Nato a Valtournenche (Valle d’Aosta) da padre alpinista (Marco Barmasse), il classe 1977 Hervé ha seguito la secolare tradizione di guide alpine della sua famiglia. Barmasse, che è maestro di sci dal 1996 e di snowboard dal 1997, guida alpina del Cervino dal 2000 e istruttore nazionale delle guide alpine dal 2007, ha esordito nell’intervista spiegando come si pone davanti al suo sport. “La mia passione per la montagna nasce grazie a un padre, un nonno e un bisnonno che già l’avevano, – spiega il pluripremiato alpinista – io in fondo non ho fatto niente, devo tutto a loro. Se vogliamo, il mio unico merito è di aver colto al volo quest’opportunità, ma non è uno sport che consiglierei proprio a tutti. L’alpinismo in solitaria è una sfida con se stessi e mette in gioco la propria vita, bisogna esserne consapevoli e prepararsi a dovere per affrontarla”.
Le montagne di casa a cui è affezionato Hervé Barmasse sono quelle delle Alpi dell’Ovest (Cervino, Monte Rosa, Monte Bianco), ma nella sua carriera l’alpinista ha effettuato molteplici spedizioni di successo in tutti i continenti, alcune per scalare tanti dei famosi 8’000 (in Pakistan, in Patagonia, in Nepal).
“La paura nel mio sport dev’esserci, ma non deve sfociare nel panico, – prosegue Barmasse – la paura serve perché in realtà ti da il metro del giudizio, quello che ti fa fare un passo indietro o rinunciare ad una salita se i rischi sono troppo alti. Ai giovani che si approcciano all’alpinismo mi sento di dire di non farsi scoraggiare dalla fatica, dalle rinunce, dalla preparazione, perché sono ampiamente ripagate da quello che si prova in questo sport. La bellezza è che chiunque può provare da subito le emozioni di un professionista, la parte emotiva è molto molto forte e intensa e quindi ben venga la fatica che ci permette di esplorare il nostro potenziale, punti forti e deboli”.
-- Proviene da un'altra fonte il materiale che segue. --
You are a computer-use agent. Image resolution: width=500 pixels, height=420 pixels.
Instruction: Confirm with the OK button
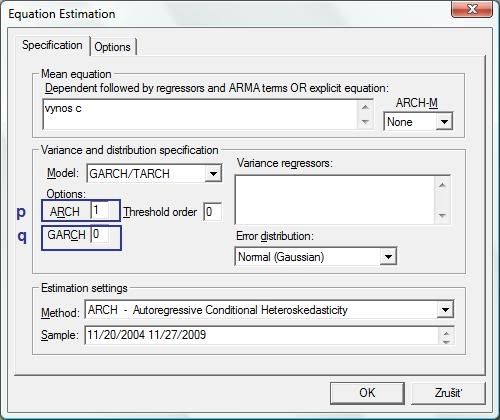[367, 393]
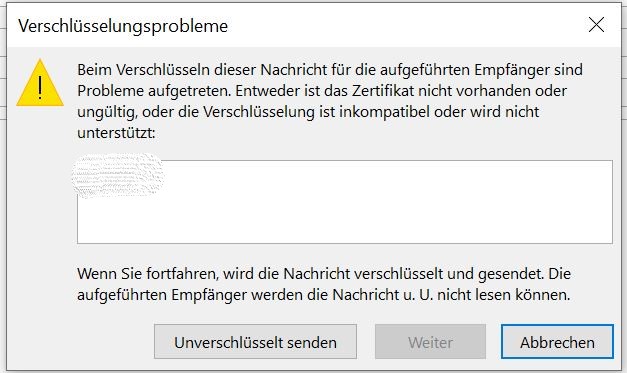The width and height of the screenshot is (627, 373).
Task: Click the greyed-out Weiter button
Action: [x=430, y=342]
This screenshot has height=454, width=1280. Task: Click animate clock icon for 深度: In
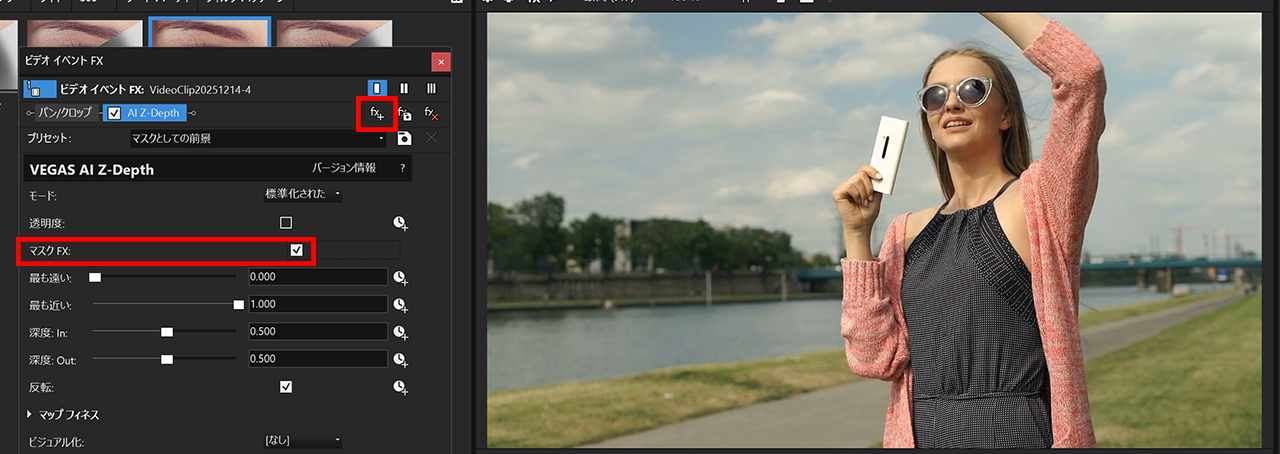pos(400,332)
Nel corso della serata a Brusio lo sportivo valdostano ha parlato di alcune esperienze che gli hanno cambiato la mia vita sia come alpinista professionista, ma, soprattutto, come uomo. “I premi ci sono stati, ci sono e ci saranno sempre – ha concluso – ma i ricordi e le emozioni, gli aneddoti di vita sono quello che rimane nel cuore per tutta la vita”.